Among the early photographs is a 1924 portrait that is one of Steichen’s most famous shots – the actress Gloria Swanson in close-up, peering through a black lace veil. It is an image that has been so widely seen that you’d think it would have lost its oomph by now, but it remains a vivid reminder of the photographer’s virtuosity.

One thing you’re bound to notice if you take in both the Avedon and the Steichen exhibitions is the abundance of famous faces. This is partly a practical matter: The rich, the famous, and the powerful have long been called upon to lend glamour and credibility to fashion. Perhaps even more than Avedon, Steichen took to his role of photographer to the stars with gusto, so much so that “In High Fashion” becomes a roll call of celebrities.

Power brokers like Winston Churchill and Herbert Hoover? Here! Literary luminaries like W.B. Yeats, H.G. Wells, Dorothy Parker, Luigi Pirandello, and Colette? Present and accounted for.

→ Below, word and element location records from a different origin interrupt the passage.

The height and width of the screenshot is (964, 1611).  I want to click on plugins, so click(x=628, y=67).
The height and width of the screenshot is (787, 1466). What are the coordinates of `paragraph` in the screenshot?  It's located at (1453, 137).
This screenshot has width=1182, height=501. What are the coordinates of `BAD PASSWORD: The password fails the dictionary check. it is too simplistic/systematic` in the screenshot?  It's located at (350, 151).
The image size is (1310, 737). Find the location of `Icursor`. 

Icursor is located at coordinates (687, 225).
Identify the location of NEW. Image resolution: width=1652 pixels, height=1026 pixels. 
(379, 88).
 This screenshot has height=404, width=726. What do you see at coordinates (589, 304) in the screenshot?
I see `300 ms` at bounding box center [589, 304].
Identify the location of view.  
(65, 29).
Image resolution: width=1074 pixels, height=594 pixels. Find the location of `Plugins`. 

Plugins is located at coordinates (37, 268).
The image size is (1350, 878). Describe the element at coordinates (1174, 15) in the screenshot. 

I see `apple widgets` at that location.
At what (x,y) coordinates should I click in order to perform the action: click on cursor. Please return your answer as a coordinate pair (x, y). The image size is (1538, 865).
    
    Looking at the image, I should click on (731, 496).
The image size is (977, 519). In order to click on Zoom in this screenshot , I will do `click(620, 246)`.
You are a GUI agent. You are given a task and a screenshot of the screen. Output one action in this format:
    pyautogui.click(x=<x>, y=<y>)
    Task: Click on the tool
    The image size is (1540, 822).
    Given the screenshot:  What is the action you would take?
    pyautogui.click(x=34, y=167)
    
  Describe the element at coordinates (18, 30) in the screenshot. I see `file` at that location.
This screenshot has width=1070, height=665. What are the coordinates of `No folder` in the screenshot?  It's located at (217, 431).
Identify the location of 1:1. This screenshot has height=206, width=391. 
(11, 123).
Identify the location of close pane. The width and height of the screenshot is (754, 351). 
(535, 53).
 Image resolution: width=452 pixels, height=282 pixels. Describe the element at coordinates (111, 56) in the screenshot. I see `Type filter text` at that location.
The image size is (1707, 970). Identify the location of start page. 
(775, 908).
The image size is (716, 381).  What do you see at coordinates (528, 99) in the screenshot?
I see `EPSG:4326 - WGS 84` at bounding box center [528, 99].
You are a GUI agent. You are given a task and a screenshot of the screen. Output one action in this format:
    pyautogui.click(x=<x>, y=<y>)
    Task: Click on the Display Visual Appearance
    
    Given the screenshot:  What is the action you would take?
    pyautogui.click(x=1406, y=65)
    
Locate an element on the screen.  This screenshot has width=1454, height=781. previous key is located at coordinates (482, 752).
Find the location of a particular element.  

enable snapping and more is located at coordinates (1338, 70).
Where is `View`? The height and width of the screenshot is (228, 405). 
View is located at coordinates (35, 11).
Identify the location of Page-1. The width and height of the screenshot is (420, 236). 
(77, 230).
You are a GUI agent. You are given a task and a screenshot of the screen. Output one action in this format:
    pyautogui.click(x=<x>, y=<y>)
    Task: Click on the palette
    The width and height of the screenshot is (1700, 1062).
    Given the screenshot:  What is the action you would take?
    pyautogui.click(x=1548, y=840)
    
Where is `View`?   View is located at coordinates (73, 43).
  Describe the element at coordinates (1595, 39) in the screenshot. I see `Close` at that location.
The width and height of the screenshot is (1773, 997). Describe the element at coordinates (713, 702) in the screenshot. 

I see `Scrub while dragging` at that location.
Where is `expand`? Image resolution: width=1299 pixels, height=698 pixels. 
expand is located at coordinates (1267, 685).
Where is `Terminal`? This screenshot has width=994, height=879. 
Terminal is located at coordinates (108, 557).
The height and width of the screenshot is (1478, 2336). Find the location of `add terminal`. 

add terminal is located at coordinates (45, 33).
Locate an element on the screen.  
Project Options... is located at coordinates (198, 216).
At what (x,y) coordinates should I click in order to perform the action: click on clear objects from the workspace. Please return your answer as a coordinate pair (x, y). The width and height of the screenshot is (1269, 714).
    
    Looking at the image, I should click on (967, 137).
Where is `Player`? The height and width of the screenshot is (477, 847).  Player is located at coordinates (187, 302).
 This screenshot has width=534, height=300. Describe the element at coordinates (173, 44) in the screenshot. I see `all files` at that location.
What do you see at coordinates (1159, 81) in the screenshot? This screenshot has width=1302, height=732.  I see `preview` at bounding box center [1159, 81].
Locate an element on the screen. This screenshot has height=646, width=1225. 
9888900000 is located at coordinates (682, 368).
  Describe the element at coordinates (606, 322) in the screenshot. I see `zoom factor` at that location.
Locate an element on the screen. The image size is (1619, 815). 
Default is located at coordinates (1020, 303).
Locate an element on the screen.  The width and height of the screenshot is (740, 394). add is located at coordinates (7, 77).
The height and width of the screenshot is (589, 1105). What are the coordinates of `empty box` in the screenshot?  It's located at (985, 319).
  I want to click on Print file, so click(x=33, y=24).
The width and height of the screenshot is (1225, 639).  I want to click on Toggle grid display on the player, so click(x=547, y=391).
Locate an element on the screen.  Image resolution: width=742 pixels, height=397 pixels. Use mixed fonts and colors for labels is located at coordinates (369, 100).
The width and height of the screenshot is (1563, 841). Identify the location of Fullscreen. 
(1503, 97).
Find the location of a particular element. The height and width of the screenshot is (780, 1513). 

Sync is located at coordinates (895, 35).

Composers such as George Gershwin and dancers such as Martha Graham? Check! And so on.

But it was in Hollywood that Steichen found his most seductive subjects. From Al Jolson and Charlie Chaplin to Greta Garbo and Joan Crawford, from Adolphe Menjou and Norma Shearer to Lillian Gish and Katharine Hepburn (whose name is misspelled in a text panel) – they’re all here, along with dozens of others. There’s a particularly striking 1932 shot of Marlene Dietrich, lounging in an ornate chair and projecting a come-hither look, as well as a dressy portrait of Gary Cooper from 1930, when, at age 29, he was surely one of the most beautiful men in the movies.

Perhaps fittingly for a man who captured movie personalities so memorably, Steichen won an Academy Award for the 1945 war documentary The Fighting Lady. It was Avedon, however, whose early career actually inspired a film, the 1957 musical Funny Face.

Ultimately, though, Steichen’s fashion photography, captivating as much of it is, tells only part of his story. It’s worth keeping in mind that Steichen ran the photography department at New York’s Museum of Modern Art from roughly the end of World War II until 1962. It was during this time, in 1955, that he curated the landmark The Family of Man show, which traveled widely to become one of the most successful exhibitions in history. It’s also notable that Steichen’s exquisite 1904 image The Pond – Moonlight sold in 2006 for a then-record $2.9 million, forever securing his place in photographic history. It’s in this context that his fashion photography should be situated.